As an attractive young woman, my mother, at five feet, four inches, weighed a voluptuous 135 pounds. During the course of her illness, she weighed as little as 60 pounds, while exercising to exhaustion.

The circumstances surrounding her illness had caused me to become socially withdrawn years earlier. I am now 34 years old and have only recently begun to emerge from isolation.
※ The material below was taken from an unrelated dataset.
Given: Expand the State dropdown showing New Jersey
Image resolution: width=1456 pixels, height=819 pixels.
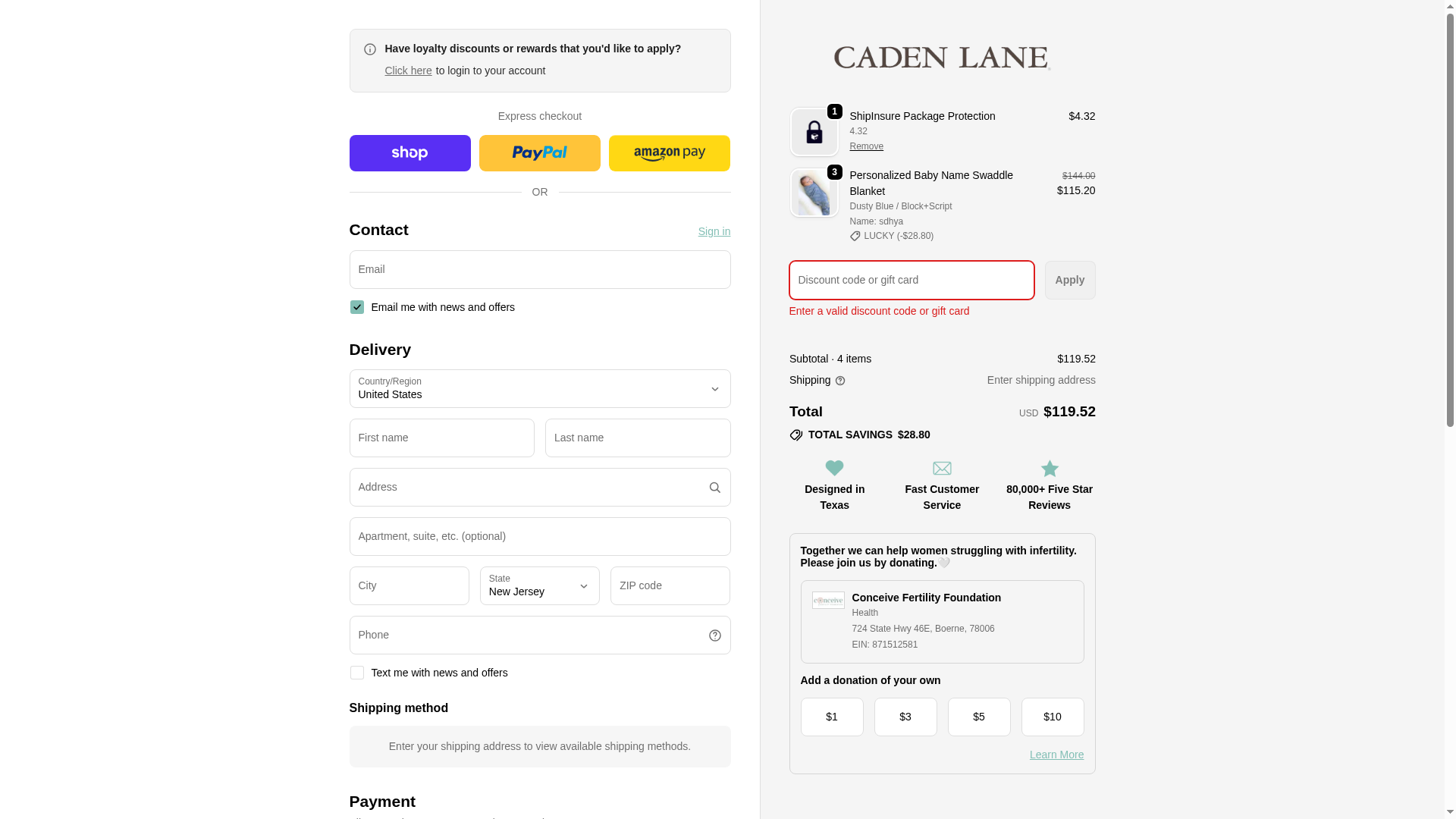Looking at the screenshot, I should pyautogui.click(x=539, y=585).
I knew very early on that my mother was different from other mothers. She was a perfectionist. She checked my homework, and if it wasn't letter perfect, I'd get screamed at and slapped violently. She was also obsessed with cleanliness.
Happier Times: my mother at
age 29 in 1957.

My mother's desire for control included controlling me so much that my social growth was stunted. When I was about 7, I made a Little League team. When it came time for me to practice, my mother forcibly restrained me from leaving the house. My dad tried to get me into the Cub Scouts, but my mother so belittled the Scouts representative that visited us that she fled the apartment. That was the beginning of my social isolation.

Small and thin for my age, I was teased and picked on at school. I was hyperactive. My teachers said I had "behavior problems." Mom had frequent conferences with them. I never felt that I had any friends. For several years, I had a school phobia, and my dad had to coax me into class.